Short exercise>
Answer these questions using the profile of footballer Ramon Rique.
(a) What number does he wear for his current team?
(b) On what date did he sign his first professional contract?
(c) How tall is he?

Excerpted text>
◇ ◇ ◇ ◇
Ramon Rique

Personal information
- Full name: Ramon Rique Santos de Souza Barros
- Date of birth: 2 October 2007 (age 18)
- Place of birth: Rio de Janeiro, Brazil
- Height: 1.80 m (5 ft 11 in)
- Position: Midfielder

Team information
- Current team: Vasco da Gama
- Number: 83

Youth career
- 2020–2026: Vasco da Gama

Senior career*
- Years: Team / Apps / (Gls)
- 2026–: Vasco da Gama / 1 / (0)

= Ramon Rique =

Brazilian footballer

Ramon Rique Santos de Souza Barros (born 2 October 2007), known as Ramon Rique, is a Brazilian professional footballer who plays as a midfielder for Vasco da Gama.

==Career==
Born in Rio de Janeiro, Ramon Rique joined Vasco da Gama's youth sides in February 2020, aged 12. He signed his first professional contract with the club on 24 October 2023, agreeing to a three-year deal.
◇ ◇ ◇ ◇
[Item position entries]
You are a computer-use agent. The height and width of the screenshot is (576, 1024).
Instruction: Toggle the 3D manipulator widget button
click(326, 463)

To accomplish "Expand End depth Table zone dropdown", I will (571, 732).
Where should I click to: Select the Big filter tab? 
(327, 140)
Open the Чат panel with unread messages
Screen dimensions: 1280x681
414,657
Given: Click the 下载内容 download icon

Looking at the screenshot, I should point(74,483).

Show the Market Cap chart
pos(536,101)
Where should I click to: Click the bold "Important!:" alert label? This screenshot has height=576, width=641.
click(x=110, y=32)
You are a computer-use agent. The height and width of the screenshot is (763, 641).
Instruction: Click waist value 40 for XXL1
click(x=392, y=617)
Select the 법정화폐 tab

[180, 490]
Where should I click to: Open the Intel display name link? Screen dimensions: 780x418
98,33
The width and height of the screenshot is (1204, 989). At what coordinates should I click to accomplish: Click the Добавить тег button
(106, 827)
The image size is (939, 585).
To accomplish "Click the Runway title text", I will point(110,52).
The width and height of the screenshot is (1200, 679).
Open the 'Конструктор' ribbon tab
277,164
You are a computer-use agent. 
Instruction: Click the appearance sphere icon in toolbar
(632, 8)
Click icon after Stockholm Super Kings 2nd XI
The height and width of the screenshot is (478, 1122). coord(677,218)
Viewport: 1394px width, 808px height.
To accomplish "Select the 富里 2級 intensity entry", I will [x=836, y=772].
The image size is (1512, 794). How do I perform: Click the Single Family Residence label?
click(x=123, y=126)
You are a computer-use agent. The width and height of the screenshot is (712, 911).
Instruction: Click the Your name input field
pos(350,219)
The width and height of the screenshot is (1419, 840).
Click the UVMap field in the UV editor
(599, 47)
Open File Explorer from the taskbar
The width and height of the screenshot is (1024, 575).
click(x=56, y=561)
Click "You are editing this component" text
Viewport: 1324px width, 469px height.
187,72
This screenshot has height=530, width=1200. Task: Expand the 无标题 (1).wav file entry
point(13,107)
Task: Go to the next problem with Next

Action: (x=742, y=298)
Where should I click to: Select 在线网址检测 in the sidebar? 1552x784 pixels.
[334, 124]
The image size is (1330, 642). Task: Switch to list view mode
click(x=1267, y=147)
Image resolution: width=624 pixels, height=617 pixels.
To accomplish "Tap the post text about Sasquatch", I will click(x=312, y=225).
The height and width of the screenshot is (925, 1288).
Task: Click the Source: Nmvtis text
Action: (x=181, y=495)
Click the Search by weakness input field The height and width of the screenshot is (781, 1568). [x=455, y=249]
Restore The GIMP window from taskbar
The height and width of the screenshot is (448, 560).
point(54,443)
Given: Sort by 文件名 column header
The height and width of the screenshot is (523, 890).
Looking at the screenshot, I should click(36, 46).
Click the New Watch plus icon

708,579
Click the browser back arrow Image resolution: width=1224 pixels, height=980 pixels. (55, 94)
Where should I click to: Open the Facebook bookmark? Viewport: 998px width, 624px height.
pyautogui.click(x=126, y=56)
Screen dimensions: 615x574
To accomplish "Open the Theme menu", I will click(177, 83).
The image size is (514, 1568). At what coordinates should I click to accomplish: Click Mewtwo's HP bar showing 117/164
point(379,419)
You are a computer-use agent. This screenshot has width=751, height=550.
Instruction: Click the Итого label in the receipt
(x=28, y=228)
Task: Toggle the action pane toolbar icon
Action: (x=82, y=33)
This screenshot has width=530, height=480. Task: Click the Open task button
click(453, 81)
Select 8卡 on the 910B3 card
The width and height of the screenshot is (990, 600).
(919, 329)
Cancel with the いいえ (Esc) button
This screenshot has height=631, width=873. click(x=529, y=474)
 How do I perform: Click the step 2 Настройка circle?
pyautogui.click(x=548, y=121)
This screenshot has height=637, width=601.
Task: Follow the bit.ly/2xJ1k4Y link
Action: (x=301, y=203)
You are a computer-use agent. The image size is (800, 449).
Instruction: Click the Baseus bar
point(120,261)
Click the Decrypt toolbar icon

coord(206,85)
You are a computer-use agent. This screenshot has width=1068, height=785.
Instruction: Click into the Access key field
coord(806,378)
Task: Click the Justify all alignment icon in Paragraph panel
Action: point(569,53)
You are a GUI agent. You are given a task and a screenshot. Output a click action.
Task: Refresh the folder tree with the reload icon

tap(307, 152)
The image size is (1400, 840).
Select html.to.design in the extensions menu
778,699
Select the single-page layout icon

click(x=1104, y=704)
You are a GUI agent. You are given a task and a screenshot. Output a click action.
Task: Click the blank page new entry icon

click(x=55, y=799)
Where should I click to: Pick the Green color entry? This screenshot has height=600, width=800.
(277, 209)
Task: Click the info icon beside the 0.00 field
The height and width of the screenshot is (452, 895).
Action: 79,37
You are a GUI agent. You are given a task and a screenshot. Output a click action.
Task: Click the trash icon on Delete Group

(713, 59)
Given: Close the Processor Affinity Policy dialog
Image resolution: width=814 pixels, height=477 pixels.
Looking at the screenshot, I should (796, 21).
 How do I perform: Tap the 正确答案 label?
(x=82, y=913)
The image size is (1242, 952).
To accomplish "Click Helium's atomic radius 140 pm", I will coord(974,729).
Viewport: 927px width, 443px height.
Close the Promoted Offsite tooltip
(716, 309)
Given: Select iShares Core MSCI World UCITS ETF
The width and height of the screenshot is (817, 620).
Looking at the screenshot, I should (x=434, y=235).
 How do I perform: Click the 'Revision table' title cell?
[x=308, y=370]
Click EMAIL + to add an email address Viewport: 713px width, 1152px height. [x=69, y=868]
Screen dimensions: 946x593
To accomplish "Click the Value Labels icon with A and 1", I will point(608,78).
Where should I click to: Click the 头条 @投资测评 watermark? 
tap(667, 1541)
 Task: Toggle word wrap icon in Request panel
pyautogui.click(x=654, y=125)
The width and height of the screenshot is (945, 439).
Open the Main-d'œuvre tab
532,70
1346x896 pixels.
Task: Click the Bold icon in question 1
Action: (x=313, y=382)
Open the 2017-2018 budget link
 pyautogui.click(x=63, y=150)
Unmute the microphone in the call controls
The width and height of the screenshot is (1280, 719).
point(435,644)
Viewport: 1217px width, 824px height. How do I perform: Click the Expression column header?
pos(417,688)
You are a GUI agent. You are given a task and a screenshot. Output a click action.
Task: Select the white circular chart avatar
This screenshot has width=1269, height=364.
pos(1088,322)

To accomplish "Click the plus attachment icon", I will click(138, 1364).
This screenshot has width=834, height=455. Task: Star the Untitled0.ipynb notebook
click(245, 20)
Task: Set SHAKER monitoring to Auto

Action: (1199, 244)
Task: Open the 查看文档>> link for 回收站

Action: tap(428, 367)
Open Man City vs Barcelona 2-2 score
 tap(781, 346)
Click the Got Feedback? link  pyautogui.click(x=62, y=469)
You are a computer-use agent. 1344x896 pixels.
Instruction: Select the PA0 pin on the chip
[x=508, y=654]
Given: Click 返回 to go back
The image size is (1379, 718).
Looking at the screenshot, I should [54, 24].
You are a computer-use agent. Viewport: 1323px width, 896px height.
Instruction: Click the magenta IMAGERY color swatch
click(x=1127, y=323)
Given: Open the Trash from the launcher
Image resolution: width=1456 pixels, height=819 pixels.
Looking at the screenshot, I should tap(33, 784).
◇ ◇ ◇ ◇
Output for this task>
(a) 83
(b) 24 October 2023
(c) 1.80 m (5 ft 11 in)